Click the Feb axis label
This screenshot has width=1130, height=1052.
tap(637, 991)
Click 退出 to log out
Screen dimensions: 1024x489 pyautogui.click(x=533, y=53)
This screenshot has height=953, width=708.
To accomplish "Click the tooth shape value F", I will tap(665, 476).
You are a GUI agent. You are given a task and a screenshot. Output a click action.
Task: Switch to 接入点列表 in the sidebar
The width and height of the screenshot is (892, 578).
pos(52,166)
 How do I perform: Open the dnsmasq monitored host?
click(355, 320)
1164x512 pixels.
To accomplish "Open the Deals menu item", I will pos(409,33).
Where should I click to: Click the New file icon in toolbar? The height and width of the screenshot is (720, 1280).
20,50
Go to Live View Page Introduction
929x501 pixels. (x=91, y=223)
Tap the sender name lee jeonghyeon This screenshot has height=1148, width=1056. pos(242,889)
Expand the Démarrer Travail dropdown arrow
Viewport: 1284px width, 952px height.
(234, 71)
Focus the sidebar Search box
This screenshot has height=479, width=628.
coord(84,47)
====
Reproduce all of the entries word for word.

§ Output of the task
Click the Feb axis label
This screenshot has width=1130, height=1052.
tap(637, 991)
Click 退出 to log out
Screen dimensions: 1024x489 pyautogui.click(x=533, y=53)
This screenshot has height=953, width=708.
To accomplish "Click the tooth shape value F", I will tap(665, 476).
You are a GUI agent. You are given a task and a screenshot. Output a click action.
Task: Switch to 接入点列表 in the sidebar
The width and height of the screenshot is (892, 578).
pos(52,166)
 How do I perform: Open the dnsmasq monitored host?
click(355, 320)
1164x512 pixels.
To accomplish "Open the Deals menu item", I will pos(409,33).
Where should I click to: Click the New file icon in toolbar? The height and width of the screenshot is (720, 1280).
20,50
Go to Live View Page Introduction
929x501 pixels. (x=91, y=223)
Tap the sender name lee jeonghyeon This screenshot has height=1148, width=1056. pos(242,889)
Expand the Démarrer Travail dropdown arrow
Viewport: 1284px width, 952px height.
(234, 71)
Focus the sidebar Search box
This screenshot has height=479, width=628.
coord(84,47)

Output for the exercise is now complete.